48 Ces informations ont été recueillies par la commission médicale lors de sa réunion du 11 août 1998, au cours de laquelle le requérant a été entendu sur les circonstances précises de sa contamination. À cet égard, le Tribunal estime qu'il n'y a pas lieu de faire droit à la demande du requérant d'être autorisé à apporter la preuve, notamment par des témoignages, que la commission médicale n'a pas tenu compte, à la suite de son audition et des explications qu'il a fournies concernant les
circonstances de la contamination, du caractère incomplet de sa déclaration d'accident.

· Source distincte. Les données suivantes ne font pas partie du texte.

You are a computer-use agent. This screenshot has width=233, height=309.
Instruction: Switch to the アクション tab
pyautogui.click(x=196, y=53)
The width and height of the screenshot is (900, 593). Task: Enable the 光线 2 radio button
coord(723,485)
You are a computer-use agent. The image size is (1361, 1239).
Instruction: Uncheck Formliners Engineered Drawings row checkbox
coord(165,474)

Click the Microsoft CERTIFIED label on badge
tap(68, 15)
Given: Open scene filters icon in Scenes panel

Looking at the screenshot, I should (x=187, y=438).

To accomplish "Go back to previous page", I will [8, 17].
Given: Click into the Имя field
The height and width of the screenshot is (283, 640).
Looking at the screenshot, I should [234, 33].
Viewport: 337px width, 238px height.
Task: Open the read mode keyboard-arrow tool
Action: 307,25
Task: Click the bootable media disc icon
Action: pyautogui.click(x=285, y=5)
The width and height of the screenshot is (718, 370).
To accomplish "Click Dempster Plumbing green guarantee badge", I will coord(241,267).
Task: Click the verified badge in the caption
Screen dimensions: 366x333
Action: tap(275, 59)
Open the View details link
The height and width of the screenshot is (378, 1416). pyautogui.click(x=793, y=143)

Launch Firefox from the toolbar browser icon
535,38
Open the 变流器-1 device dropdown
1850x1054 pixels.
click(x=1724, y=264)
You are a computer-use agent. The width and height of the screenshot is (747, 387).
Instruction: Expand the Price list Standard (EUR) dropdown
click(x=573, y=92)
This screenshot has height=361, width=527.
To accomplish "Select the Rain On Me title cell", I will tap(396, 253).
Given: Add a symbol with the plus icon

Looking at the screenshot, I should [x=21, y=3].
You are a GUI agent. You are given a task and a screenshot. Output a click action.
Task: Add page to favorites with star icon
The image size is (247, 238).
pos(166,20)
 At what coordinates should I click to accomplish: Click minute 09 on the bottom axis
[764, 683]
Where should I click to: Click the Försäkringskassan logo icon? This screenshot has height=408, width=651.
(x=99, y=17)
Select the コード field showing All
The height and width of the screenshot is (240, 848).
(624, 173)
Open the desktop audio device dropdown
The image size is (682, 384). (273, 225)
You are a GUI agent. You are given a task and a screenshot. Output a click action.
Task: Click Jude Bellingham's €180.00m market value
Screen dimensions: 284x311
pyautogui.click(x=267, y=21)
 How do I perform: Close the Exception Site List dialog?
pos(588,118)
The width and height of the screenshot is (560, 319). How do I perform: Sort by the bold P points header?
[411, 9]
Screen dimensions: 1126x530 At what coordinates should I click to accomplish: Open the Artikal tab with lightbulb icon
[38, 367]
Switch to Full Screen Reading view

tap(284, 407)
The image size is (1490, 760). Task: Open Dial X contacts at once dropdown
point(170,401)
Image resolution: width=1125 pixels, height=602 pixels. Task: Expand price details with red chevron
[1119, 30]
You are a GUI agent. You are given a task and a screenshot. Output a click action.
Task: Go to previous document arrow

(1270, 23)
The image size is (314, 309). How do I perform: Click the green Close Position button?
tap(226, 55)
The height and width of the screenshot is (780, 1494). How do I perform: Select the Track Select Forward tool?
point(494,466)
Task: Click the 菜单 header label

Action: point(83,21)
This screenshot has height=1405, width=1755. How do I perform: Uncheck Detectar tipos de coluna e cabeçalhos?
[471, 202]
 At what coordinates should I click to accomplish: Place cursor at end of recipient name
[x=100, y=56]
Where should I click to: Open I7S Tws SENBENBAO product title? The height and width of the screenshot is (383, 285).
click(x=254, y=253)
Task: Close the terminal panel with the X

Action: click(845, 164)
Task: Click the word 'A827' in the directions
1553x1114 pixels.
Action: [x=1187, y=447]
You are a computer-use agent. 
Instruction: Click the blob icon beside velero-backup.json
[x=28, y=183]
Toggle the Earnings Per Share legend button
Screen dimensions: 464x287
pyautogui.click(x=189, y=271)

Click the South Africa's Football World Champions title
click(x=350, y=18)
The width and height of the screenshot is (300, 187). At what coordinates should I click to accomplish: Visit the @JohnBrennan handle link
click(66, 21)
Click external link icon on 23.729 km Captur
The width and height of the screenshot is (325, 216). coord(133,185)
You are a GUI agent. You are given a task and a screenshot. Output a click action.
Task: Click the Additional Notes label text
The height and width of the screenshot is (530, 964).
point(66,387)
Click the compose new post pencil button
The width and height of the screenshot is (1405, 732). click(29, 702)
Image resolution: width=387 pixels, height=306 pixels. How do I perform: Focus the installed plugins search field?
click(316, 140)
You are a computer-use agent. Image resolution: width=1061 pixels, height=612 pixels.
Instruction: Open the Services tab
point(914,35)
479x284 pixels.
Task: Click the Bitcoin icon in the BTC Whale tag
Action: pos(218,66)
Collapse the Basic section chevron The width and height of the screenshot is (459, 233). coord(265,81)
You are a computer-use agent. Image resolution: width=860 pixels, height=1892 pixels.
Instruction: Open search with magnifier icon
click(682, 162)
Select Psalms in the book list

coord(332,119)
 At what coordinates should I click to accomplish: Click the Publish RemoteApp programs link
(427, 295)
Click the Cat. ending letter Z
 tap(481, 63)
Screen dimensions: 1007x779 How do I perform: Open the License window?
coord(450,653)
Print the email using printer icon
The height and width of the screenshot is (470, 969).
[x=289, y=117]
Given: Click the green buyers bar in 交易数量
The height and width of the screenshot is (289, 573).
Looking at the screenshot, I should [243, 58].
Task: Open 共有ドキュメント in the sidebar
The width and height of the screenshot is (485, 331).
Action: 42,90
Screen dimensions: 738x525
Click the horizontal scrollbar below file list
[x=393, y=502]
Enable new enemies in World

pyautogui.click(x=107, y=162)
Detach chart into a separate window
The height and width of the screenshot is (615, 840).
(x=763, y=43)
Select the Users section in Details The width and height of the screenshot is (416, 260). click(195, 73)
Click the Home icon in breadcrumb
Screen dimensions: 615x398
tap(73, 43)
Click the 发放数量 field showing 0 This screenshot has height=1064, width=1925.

49 Le rapport de la commission médicale mentionne également ce qui suit:

"S'agissant de relations sexuelles entre adultes consentants pratiquant un comportement à risque reconnu de transmission du VIH, même si la contamination s'est peut-être déroulée à l'occasion de la rupture de préservatif lors du rapport sexuel passif de février 1995, deux membres de la commission médicale estiment que, sur le plan médical, cette contamination ne peut être considérée comme un accident pour les raisons suivantes:

[...]

- [le requérant] ayant eu d'autres partenaires sexuels durant la même période, il est impossible, même en cas d'usage de préservatif, de certifier que l'affection résulte bien du (et uniquement du) contact sexuel avec le partenaire incriminé. En effet, une autre rupture (passée inaperçue ou non notifiée par le patient) de préservatif peut avoir eu lieu à un autre moment et avoir conduit à la contamination."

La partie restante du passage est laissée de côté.